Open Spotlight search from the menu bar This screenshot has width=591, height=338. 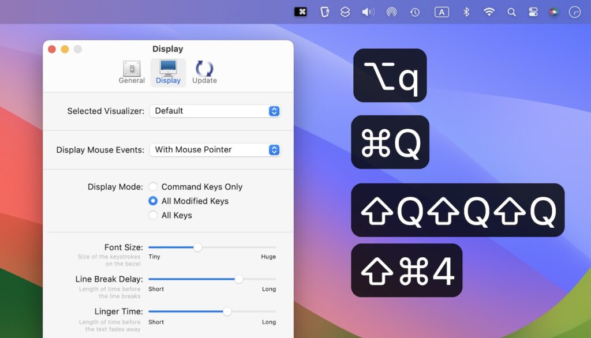[x=511, y=12]
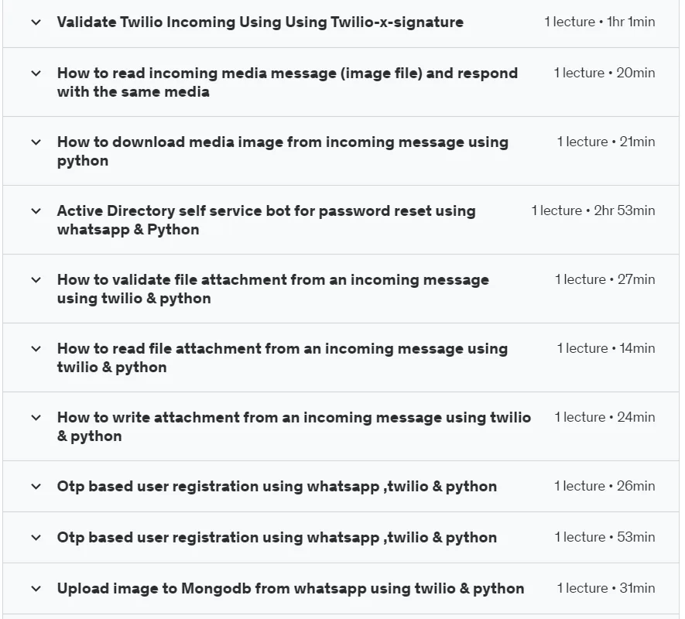Expand the Validate Twilio Incoming section chevron
The image size is (685, 619).
(x=36, y=22)
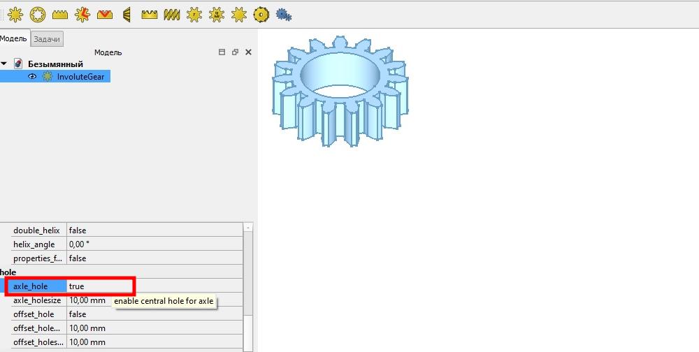699x352 pixels.
Task: Click the property list vertical scrollbar
Action: (x=248, y=293)
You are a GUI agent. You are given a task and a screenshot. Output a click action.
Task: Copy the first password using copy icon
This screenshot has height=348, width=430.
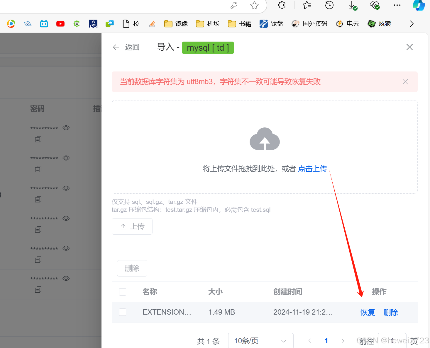click(38, 139)
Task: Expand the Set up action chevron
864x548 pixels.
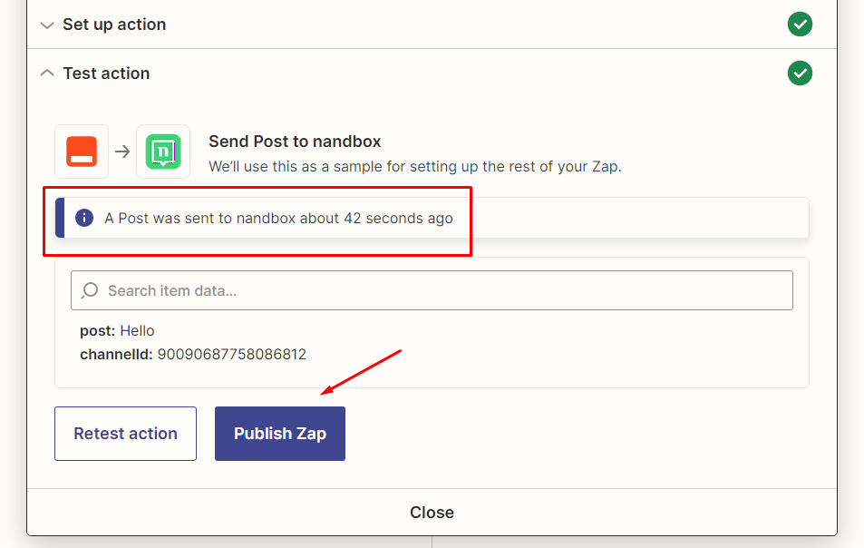Action: (47, 25)
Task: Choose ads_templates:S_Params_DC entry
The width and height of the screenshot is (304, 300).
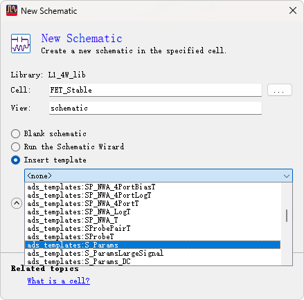Action: 152,261
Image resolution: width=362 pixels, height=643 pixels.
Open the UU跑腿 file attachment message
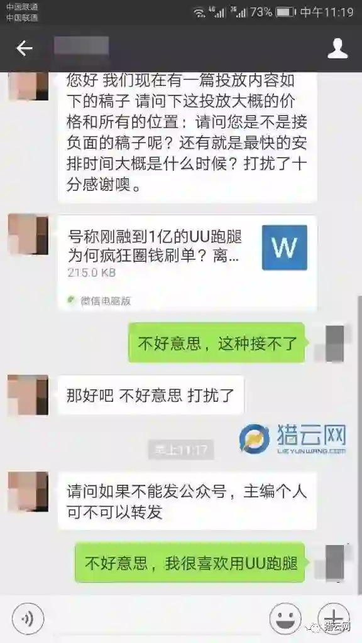click(187, 262)
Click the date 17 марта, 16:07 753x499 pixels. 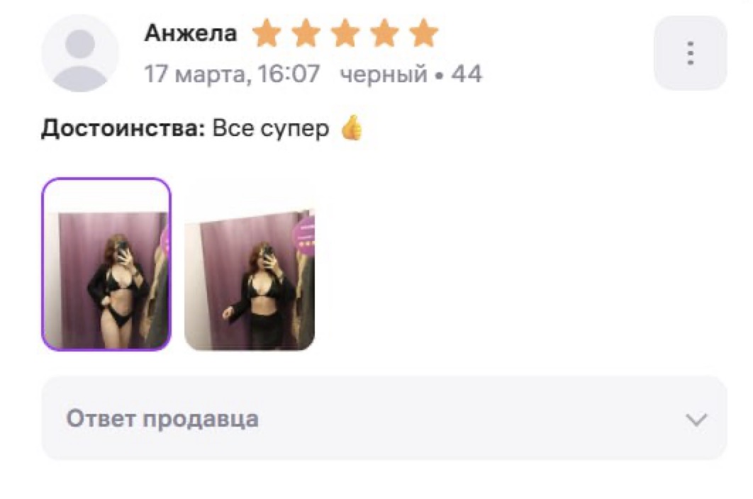232,74
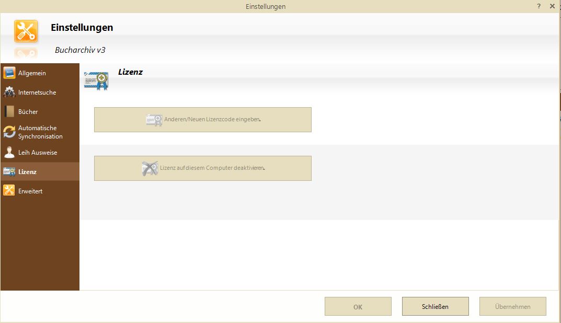Click the Allgemein book icon in sidebar

point(9,73)
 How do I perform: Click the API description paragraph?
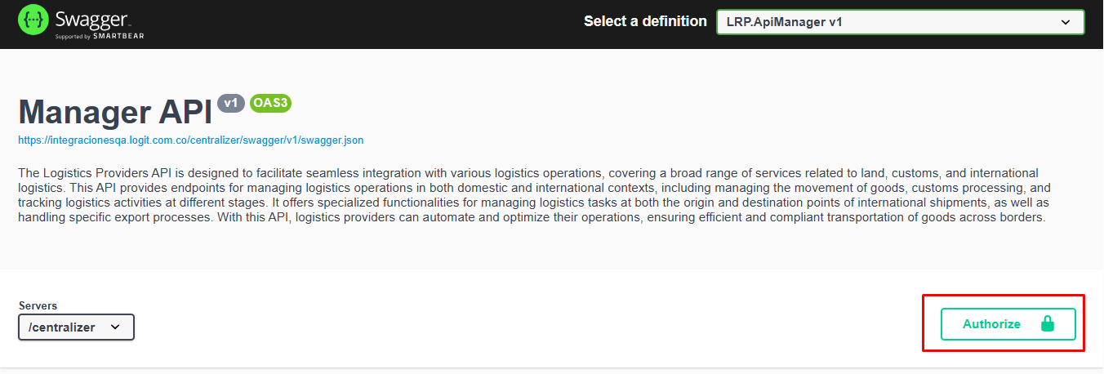531,196
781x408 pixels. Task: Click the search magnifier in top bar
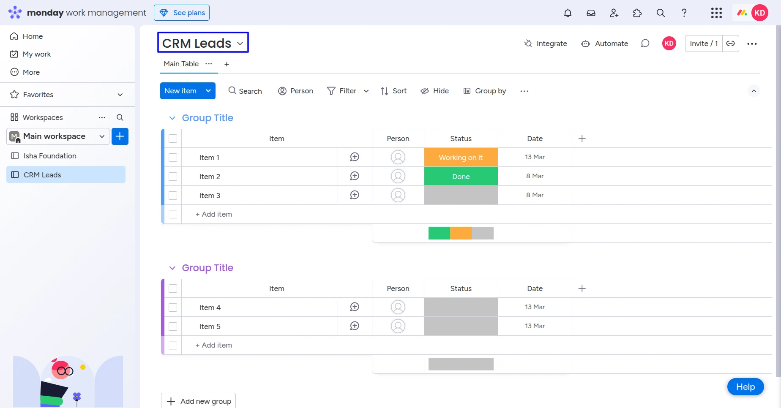[x=661, y=13]
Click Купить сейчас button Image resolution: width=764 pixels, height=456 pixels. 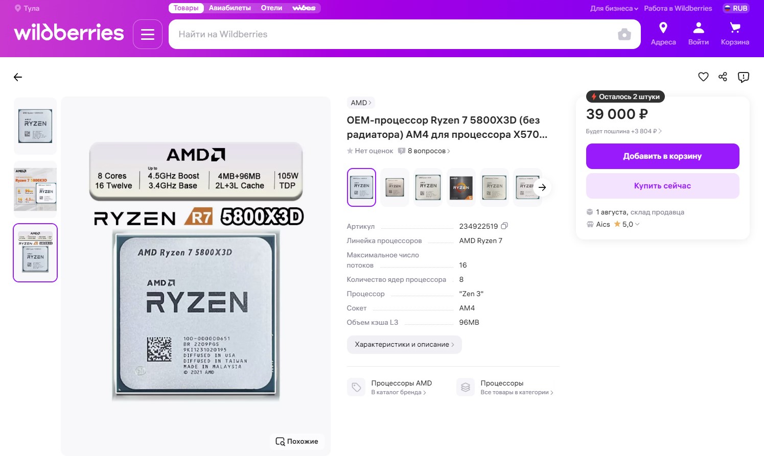(662, 186)
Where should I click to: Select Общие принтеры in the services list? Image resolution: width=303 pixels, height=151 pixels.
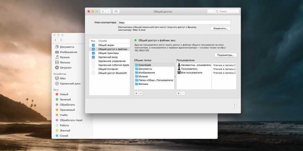[x=108, y=53]
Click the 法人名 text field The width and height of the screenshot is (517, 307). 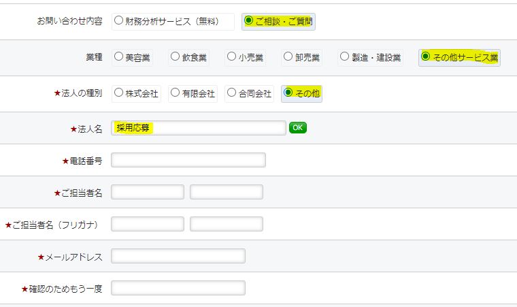click(198, 128)
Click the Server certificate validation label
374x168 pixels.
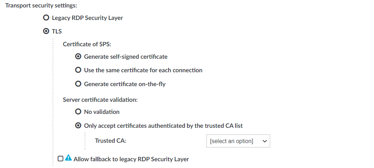tap(100, 100)
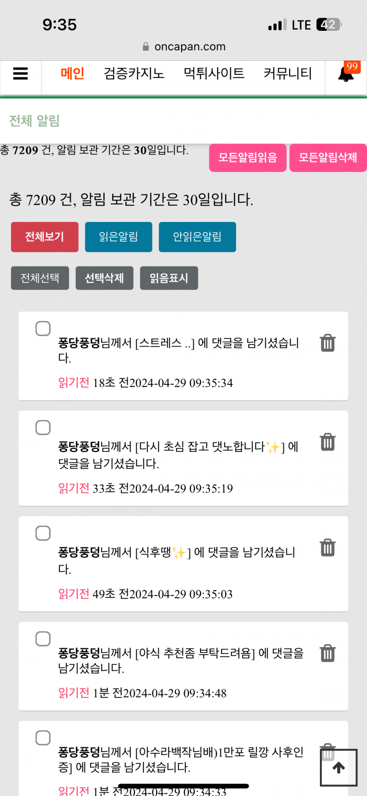Click the 전체선택 button
The width and height of the screenshot is (367, 796).
40,278
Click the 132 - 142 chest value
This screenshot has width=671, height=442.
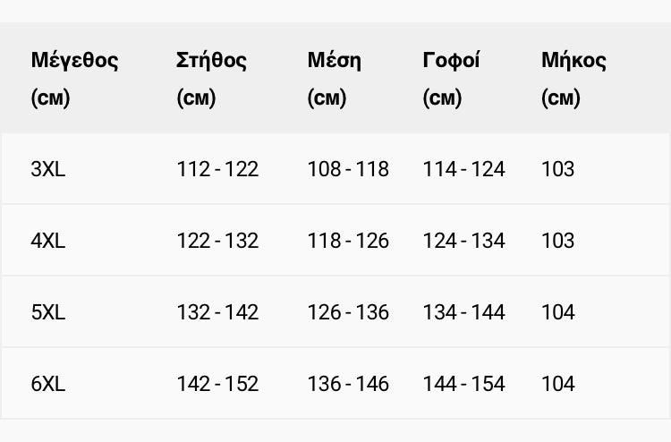217,312
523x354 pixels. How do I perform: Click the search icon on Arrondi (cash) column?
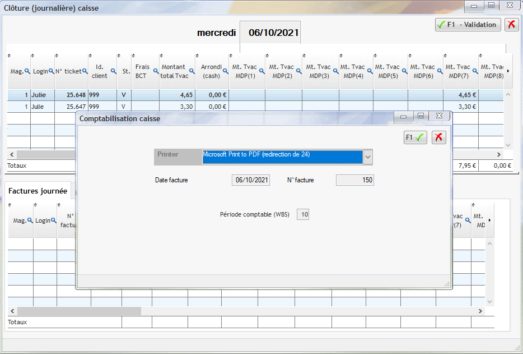click(x=225, y=71)
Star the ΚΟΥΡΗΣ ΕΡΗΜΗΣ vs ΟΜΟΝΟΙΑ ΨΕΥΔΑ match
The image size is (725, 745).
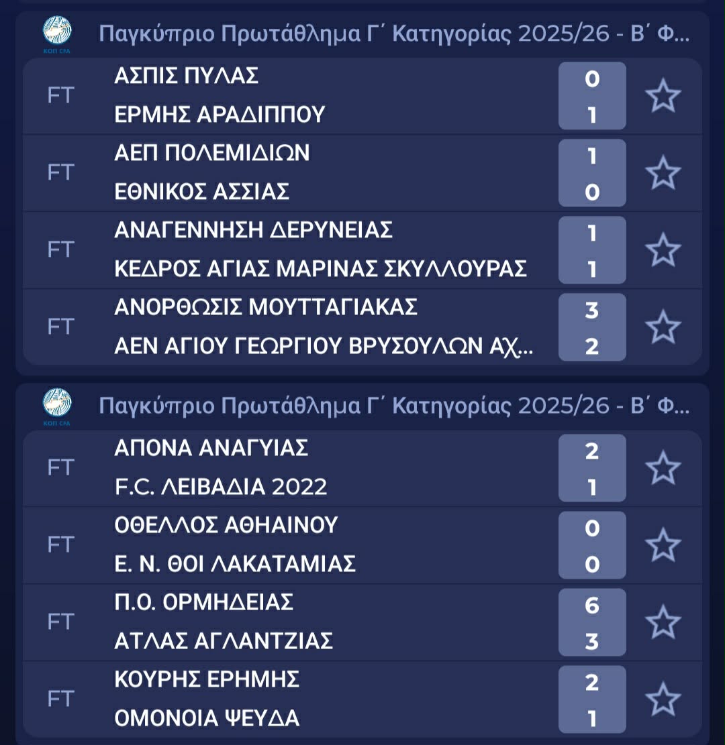663,699
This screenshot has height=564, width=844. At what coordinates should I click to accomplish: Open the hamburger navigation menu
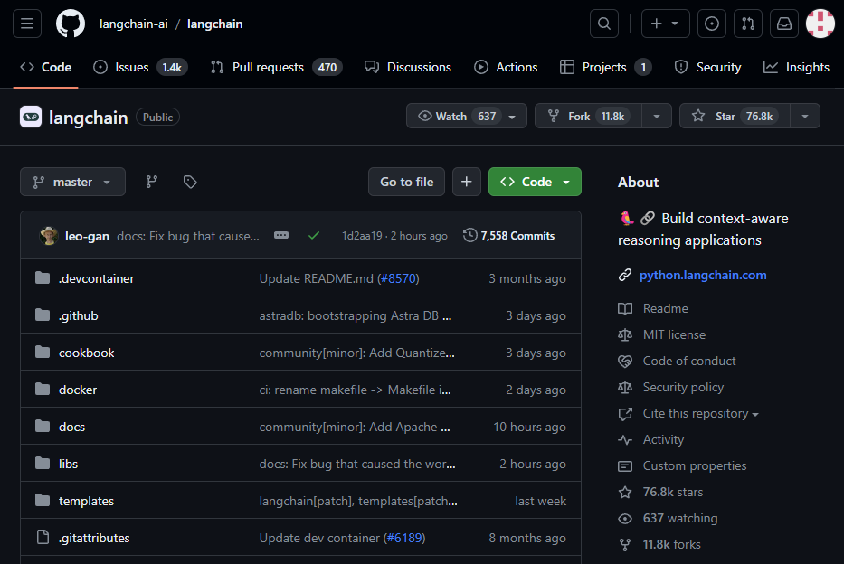(x=26, y=24)
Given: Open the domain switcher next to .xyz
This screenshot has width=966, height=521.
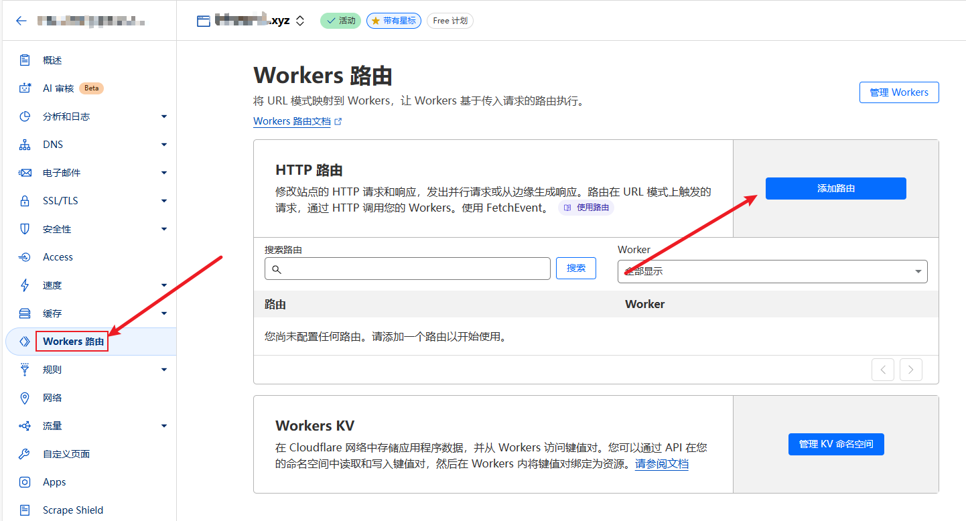Looking at the screenshot, I should pos(300,21).
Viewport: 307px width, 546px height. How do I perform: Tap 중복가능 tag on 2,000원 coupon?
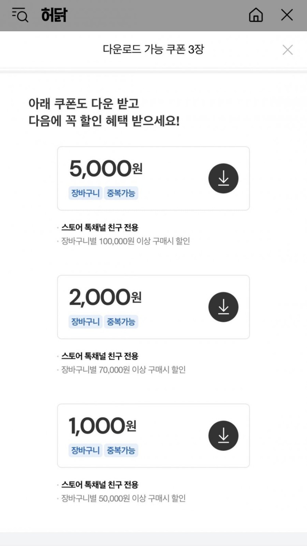click(x=121, y=322)
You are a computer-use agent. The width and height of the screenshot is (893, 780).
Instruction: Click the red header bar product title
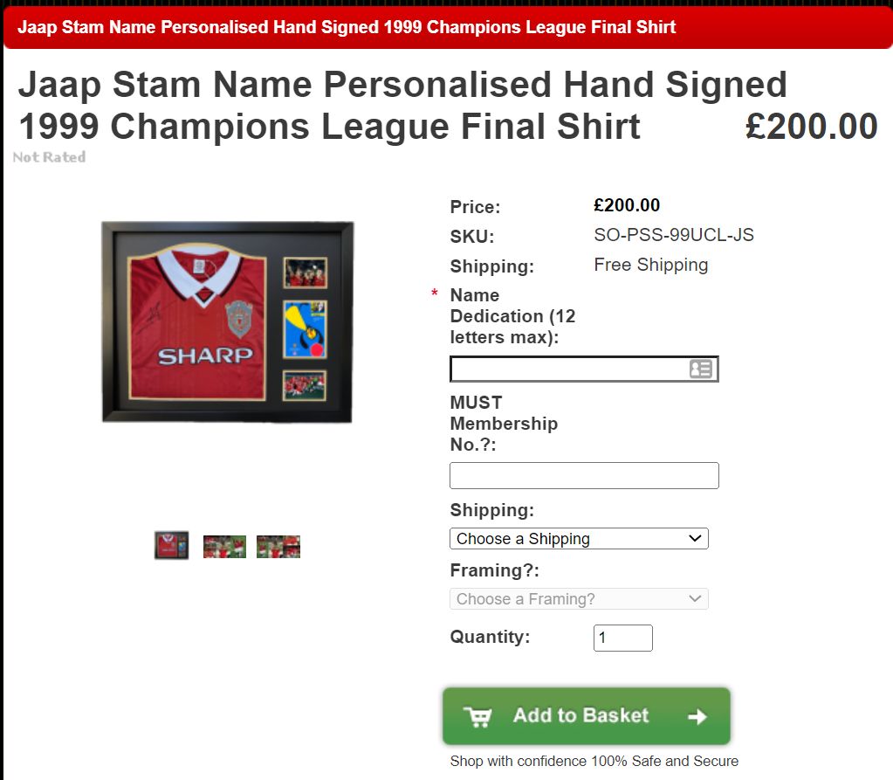pyautogui.click(x=347, y=27)
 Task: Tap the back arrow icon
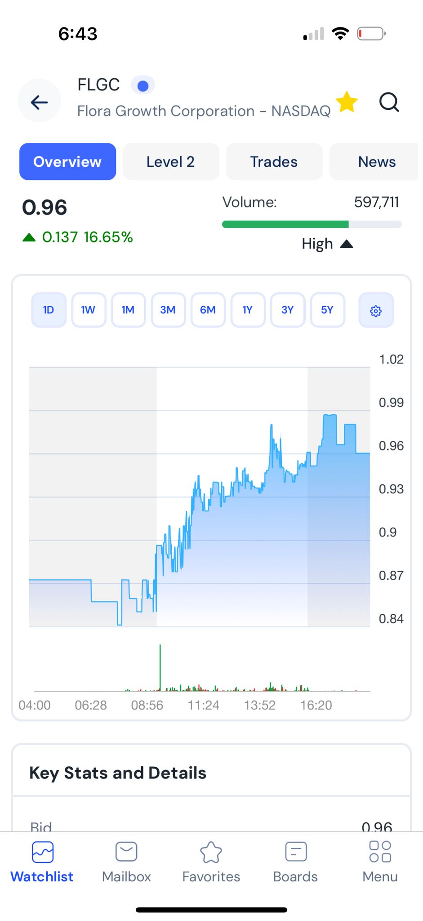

(About this exercise):
Copy exactly the lines from the line holding "Instruction: Click the" to the final line of the listing, and leave the pictures out.

(Solution for this problem):
Instruction: Click the red header bar product title
pyautogui.click(x=347, y=27)
 Task: Tap the back arrow icon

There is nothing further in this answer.